Hüseyin Nihal Atsız, şairdi, roman yazarı, tarihçi, edebiyatçı ve eğitimci idi. En belirgin yanı ise yurdumuzdaki Türkçülük ve Turancılık akımının karşılık beklemeyen bayraktarı idi. Atsız’ın ağacından meyve yemeyen ve faydalanmayan Türk Milliyetçisi yoktur. Onun, yüksek seviyesi, sağlam karakteri ve bükülmez iradesi ile hayat boyu bütünleşen davranışları, bütün Türkçüleri gönül bağları ile kendine bağlamıştır...
1944 olaylarının doğuşunu ve Türk Milliyetçilerinin hassasiyet gösterdikleri konuların cesaretle savunulmasını sağlayan adamdır ATSIZ Hoca. ATSIZ Beğ, dönemin Başbakanı Şükrü Saraçoğlu’na 2 açık mektup yazar ve başta Milli Eğitim Bakanlığı olmak üzere devlet kadrosu içerisine sızmış olan komünistlere dikkat çeker. Bunun üzerine ATSIZ ve 22 arkadaşı Sabahattin Ali’nin şikayeti üzerine tutuklanır ve mahkemeye çıkarılır. İkinci duruşma günü olan 3 Mayıs 1944 günü Ankara’da ATSIZ ve arkadaşlarına destek olmak üzere binlerce Türk Genci gösteri yapar, aralarından bir çoğu yaralanır, bir çoğu da gözaltına alınır.
3 Mayıs 1944 günü Türk Gençliği kendi sınırlarını aştı ve tarihe not düştü. Tarihin akışına yön veren olaylardan biri olan 3 Mayıs ATSIZ’a göre; “Türkçülüğün; hissi, fikri, edebi ve ilmi sınırlarını aştığı” gündür. Onun için Hüseyin Nihal Atsız 3 Mayıs’ı; “Türkçülerin Günü” olarak kutladı ve her yıl kutlanmasını istedi. Türk Milleti bu günü “Türkçülerin Günü”olarak kutlamaya devam ediyor.
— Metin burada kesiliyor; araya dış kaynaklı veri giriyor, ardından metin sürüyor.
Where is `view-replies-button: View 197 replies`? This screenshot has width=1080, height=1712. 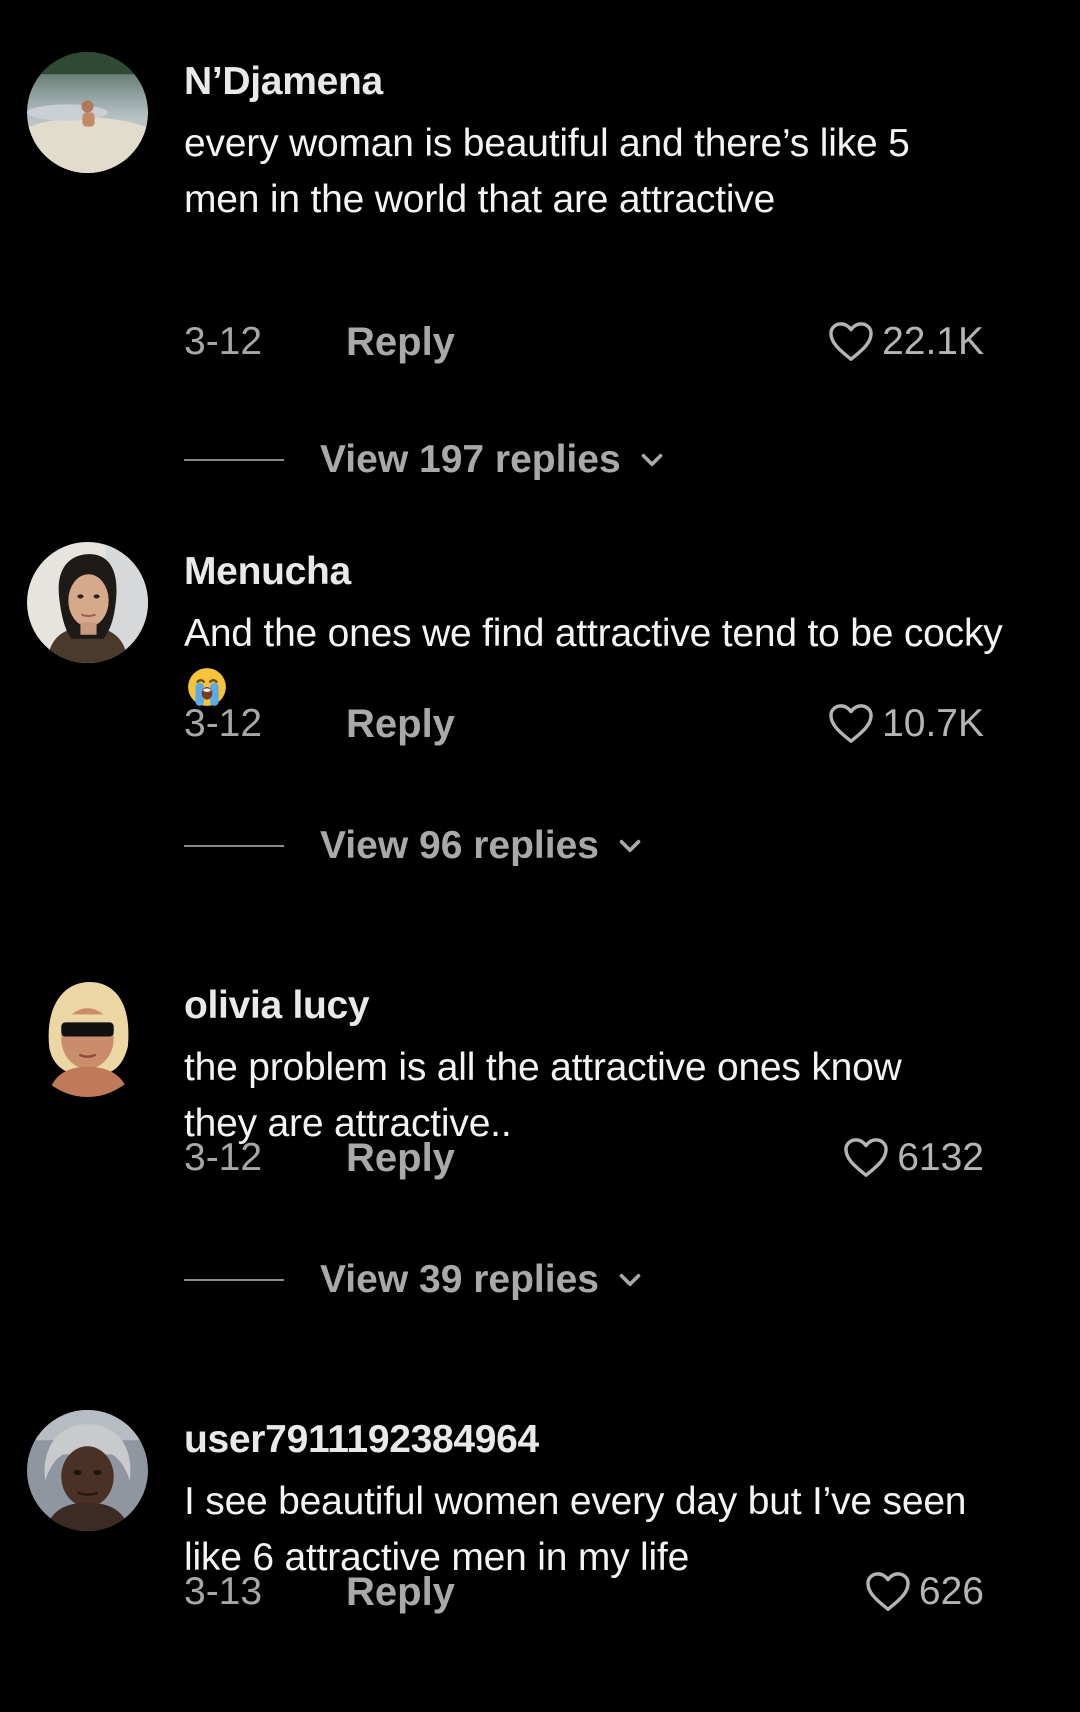
view-replies-button: View 197 replies is located at coordinates (426, 460).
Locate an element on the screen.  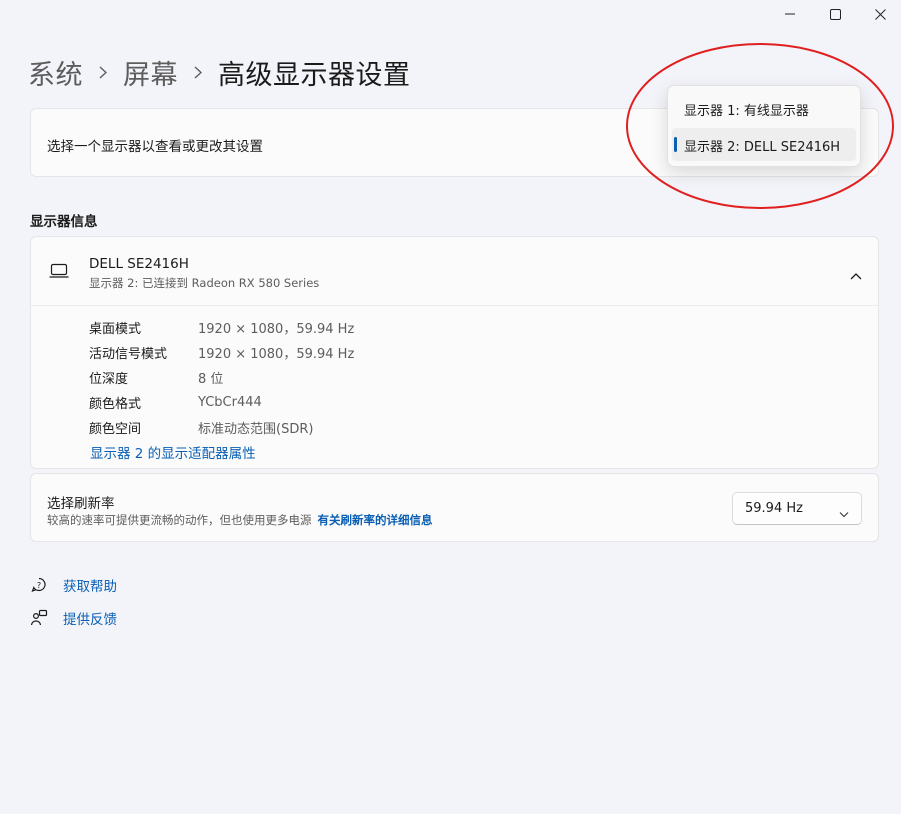
page-title: 高级显示器设置 is located at coordinates (314, 75).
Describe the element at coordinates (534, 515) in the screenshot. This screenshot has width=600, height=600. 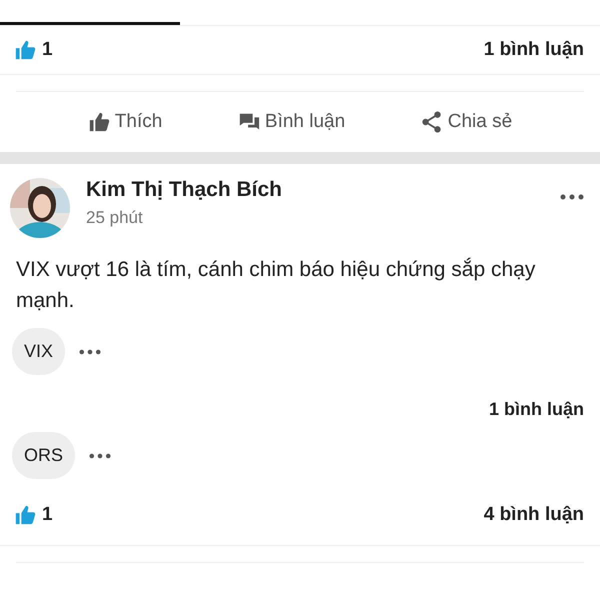
I see `comment-count: 4 bình luận` at that location.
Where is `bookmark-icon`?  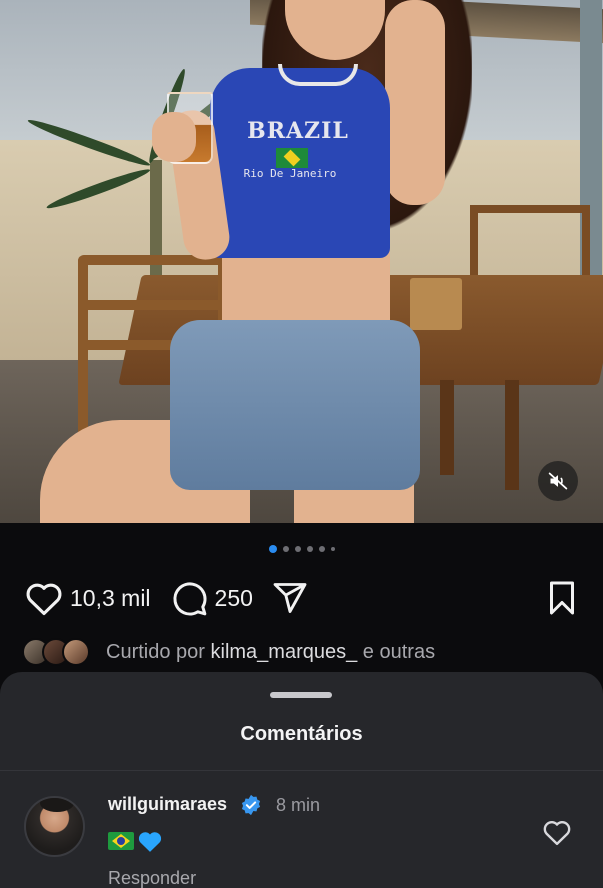 bookmark-icon is located at coordinates (562, 598).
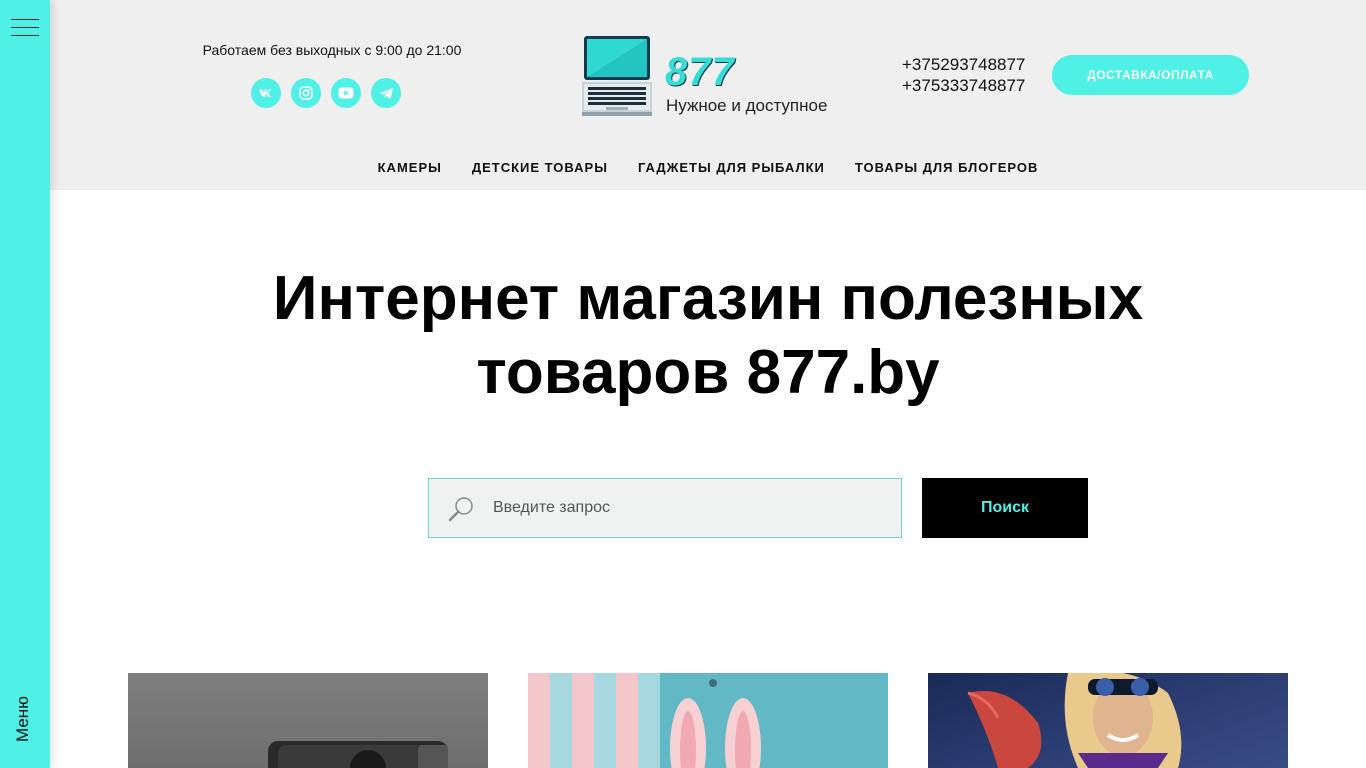 This screenshot has width=1366, height=768. Describe the element at coordinates (947, 168) in the screenshot. I see `nav-item-blogger-goods: ТОВАРЫ ДЛЯ БЛОГЕРОВ` at that location.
Büyük Türkçü ATSIZ Hoca, “Türk Ülküsü” isimli makalesinde şöyle yazmıştı: “Milli ülküler, toplulukların yaratıcı kuvvetidir. Bütün yaratıcı güçler gibi de, aykırılıkları yok etmek özelliğine maliktir. Türk ülküsü, Türk büyüklüğü ve Türk kudreti isteği ve inancıdır. İnancın ne büyük ruhi amil olduğunu anlatmaya lüzum yok. İmanla, ümitsiz hastalar bile iyileşiyor.”
ATSIZ Beğ, bir makaleye sığmayacak kadar büyük bir mefkure (ülkü/ideal) adamıdır.
Sözü ATSIZ’ın SELAM’ı ile bitirelim:
Gönülleri birleşenler! Selam sizlere!
Uzaklarda dertleşenler! Selam sizlere!